Fluids: Engine Coolant (Antifreeze)

What it Does

Engine coolant absorbs heat from the engine and transfers it to the radiator for temperature control. It provides freeze protection and corrosion protection.

Why This Matters

Maintaining proper engine temperature is important for longevity and beneficial to both clean and efficient engine operation (regarding emissions and fuel mileage). Freeze protection is necessary to prevent physical component damage. Corrosion protection is important for cooling system health and good heat output in the cabin.

Possible Problems and Concerns

Glycol Concentration:

Engine coolant should be mixed in the the proper concentration (50/50 or so) with distilled water. This provides protection both against freezing temperatures and fluid boiling.

Hidden Overheating:

Concentrated engine coolant does not absorb heat as well as water does. Running straight or over-dosed antifreeze in a cooling system can result in an engine that runs hot (at least in localized areas) without the coolant temperature gauge showing an overheat .This can result in costly mechanical damage to the engine.

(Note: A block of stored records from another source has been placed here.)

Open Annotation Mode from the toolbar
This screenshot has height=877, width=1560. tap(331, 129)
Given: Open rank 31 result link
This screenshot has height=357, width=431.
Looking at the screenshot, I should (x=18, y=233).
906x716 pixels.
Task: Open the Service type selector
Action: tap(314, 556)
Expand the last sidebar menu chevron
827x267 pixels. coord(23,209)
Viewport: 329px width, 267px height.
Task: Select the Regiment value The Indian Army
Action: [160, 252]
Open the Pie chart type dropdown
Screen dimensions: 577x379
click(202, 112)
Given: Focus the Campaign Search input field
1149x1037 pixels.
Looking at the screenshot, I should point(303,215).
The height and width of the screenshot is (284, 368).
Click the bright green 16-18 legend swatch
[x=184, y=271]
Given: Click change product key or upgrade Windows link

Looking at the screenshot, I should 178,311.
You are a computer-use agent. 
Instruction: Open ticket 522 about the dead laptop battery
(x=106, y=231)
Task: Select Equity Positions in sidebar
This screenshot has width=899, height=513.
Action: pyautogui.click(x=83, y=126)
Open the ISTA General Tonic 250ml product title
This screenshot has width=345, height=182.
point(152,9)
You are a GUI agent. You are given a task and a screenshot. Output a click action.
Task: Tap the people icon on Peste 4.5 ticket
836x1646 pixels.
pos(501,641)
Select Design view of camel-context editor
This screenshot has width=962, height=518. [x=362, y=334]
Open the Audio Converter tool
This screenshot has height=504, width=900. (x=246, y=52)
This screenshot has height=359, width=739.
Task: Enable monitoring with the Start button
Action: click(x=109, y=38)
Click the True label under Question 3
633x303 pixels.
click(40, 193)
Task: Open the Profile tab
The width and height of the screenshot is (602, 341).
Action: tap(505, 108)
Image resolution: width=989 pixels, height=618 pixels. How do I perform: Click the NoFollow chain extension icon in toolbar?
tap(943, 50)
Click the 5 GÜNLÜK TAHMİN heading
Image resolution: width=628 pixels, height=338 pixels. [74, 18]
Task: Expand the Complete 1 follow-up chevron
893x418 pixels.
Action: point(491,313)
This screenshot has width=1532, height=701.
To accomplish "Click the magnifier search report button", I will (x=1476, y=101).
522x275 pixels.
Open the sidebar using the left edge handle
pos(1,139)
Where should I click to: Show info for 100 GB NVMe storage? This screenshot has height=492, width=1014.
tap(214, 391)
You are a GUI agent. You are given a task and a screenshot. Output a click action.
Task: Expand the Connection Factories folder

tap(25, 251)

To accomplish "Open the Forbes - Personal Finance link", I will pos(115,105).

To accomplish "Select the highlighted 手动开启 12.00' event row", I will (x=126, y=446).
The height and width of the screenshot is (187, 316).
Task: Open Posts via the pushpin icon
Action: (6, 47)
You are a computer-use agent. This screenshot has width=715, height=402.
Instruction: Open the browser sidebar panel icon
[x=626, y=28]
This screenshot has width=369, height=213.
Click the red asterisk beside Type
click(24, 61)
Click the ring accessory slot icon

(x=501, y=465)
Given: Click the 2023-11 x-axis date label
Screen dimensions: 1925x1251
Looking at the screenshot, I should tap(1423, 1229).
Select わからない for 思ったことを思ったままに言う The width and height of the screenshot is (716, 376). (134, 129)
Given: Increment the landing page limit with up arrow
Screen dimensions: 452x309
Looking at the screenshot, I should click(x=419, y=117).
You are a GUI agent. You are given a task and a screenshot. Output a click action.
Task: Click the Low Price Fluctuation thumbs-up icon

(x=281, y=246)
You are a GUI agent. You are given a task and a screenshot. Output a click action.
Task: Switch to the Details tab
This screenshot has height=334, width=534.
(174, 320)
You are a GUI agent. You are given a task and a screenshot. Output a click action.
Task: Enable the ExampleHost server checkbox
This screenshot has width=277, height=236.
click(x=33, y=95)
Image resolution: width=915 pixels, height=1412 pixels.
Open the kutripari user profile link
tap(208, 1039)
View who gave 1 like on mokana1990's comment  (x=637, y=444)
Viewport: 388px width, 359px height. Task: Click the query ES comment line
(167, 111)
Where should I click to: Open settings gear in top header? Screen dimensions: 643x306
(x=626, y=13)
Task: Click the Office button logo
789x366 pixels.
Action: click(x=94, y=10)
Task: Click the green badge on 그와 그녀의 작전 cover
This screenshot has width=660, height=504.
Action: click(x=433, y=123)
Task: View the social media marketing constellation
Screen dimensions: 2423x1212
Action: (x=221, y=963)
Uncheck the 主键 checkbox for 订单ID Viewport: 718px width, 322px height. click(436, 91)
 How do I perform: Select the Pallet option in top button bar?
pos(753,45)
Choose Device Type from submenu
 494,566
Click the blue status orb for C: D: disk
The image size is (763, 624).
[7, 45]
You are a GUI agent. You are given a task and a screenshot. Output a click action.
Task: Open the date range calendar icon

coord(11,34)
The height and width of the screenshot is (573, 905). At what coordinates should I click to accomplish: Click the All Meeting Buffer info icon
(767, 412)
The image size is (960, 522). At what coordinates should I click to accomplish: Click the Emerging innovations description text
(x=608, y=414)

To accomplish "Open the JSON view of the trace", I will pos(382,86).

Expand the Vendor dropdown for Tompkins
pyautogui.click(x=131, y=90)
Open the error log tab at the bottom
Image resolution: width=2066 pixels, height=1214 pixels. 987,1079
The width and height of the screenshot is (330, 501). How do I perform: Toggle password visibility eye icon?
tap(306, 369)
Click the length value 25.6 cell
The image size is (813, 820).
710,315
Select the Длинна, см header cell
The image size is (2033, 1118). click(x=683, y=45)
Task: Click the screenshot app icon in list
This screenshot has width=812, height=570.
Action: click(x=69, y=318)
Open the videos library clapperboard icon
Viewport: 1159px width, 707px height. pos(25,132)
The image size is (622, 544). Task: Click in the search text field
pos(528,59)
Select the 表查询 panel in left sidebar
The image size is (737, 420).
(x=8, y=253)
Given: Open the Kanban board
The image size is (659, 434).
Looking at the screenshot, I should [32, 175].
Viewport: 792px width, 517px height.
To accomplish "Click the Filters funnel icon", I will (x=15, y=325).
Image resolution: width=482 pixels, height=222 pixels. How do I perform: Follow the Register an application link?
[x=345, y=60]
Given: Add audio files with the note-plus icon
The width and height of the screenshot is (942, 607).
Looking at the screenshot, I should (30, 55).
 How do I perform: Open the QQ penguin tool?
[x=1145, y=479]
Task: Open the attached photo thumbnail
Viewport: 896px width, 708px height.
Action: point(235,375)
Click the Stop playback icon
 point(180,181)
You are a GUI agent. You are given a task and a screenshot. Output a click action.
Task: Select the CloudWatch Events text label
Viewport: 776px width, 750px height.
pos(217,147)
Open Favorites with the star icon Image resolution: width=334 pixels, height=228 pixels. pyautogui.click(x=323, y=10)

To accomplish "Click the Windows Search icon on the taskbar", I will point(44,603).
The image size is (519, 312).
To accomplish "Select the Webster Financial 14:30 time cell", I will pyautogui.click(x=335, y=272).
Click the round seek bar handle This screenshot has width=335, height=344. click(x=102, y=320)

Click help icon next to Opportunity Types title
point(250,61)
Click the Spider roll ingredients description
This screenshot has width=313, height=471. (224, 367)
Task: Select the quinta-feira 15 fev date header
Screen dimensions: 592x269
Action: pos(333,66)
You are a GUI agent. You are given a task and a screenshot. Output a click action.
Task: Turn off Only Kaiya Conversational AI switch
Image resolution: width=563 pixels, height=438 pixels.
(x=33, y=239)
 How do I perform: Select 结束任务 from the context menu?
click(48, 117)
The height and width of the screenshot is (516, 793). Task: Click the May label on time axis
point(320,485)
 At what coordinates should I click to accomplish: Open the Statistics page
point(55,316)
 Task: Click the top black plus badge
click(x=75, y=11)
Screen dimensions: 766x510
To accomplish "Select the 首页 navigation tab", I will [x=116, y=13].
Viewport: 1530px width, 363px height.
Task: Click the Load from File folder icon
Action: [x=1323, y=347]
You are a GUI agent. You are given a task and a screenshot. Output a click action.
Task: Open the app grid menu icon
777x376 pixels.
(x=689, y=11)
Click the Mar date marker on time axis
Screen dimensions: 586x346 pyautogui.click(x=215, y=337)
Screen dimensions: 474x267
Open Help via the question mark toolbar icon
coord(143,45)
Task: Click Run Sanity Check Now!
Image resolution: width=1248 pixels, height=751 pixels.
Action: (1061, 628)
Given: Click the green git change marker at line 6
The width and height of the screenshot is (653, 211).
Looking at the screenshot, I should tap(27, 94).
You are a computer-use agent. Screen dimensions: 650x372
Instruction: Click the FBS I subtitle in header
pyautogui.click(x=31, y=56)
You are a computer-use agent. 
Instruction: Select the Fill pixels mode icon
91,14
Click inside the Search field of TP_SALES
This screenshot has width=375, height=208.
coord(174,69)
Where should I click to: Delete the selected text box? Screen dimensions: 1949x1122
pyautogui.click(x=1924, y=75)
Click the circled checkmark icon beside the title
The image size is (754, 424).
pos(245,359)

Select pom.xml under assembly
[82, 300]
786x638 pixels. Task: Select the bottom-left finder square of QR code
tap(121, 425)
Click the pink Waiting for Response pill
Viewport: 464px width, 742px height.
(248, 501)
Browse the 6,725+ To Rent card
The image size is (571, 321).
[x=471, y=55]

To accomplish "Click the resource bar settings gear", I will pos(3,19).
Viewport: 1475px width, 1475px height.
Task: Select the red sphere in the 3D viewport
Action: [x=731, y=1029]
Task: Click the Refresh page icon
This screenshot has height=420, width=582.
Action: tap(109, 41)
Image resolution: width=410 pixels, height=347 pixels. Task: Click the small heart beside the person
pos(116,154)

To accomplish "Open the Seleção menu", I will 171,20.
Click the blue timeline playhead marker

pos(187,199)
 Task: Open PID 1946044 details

Failed Corrosion Protection:

Engine coolant is in constant contact with metal engine and cooling system components. Once the coolant loses its ability to protect against corrosion, rust can develop in the cooling system. This rust can inhibit cooling system flow and contribute to engine overheating in severe cases.

Weakened Plastic:

Beyond modern metal and plastic radiators, many cooling systems contain other plastic cooling system components as well. Degraded coolant can attack and soften plastic. This can lead to fluid leakage and overheating.

Wrong Coolant Type:

Some vehicle specs call for silicate-bearing coolant and other specs forbid it. Some systems are more prone to cavitation than others and not all coolants resist cavitation equally. Coolant is used in lubricating water pump seals – some of which are intended for silicate-bearing coolant and others which aren’t. Coolants should be selected carefully in accordance with cooling system design and specifications; to do otherwise can be costly.

Air Intrusion

Lacking service technique and defective radiator caps can result in air intrusion into the cooling system. This inevitably results in oxidation of the coolant and the corresponding risk of system corrosion.

False Confidence

Regulator radiator cap tests do not test the upper cap seal or check valve. It’s more cost effective to replace the radiator cap on a maintenance basis than it is to fully test it. Ignoring the cap risks intrusion of air into the cooling system and the problems this can bring.

Over-used Coolant:

In short, coolant has a finite lifespan, or at least a finite desirable lifespan. It will continue to cool the engine even when it’s rough shape. But over-used coolant can be oxidized or shift too high or too low in its PH. All of these can contribute to cooling system troubles including corrosion and leakage.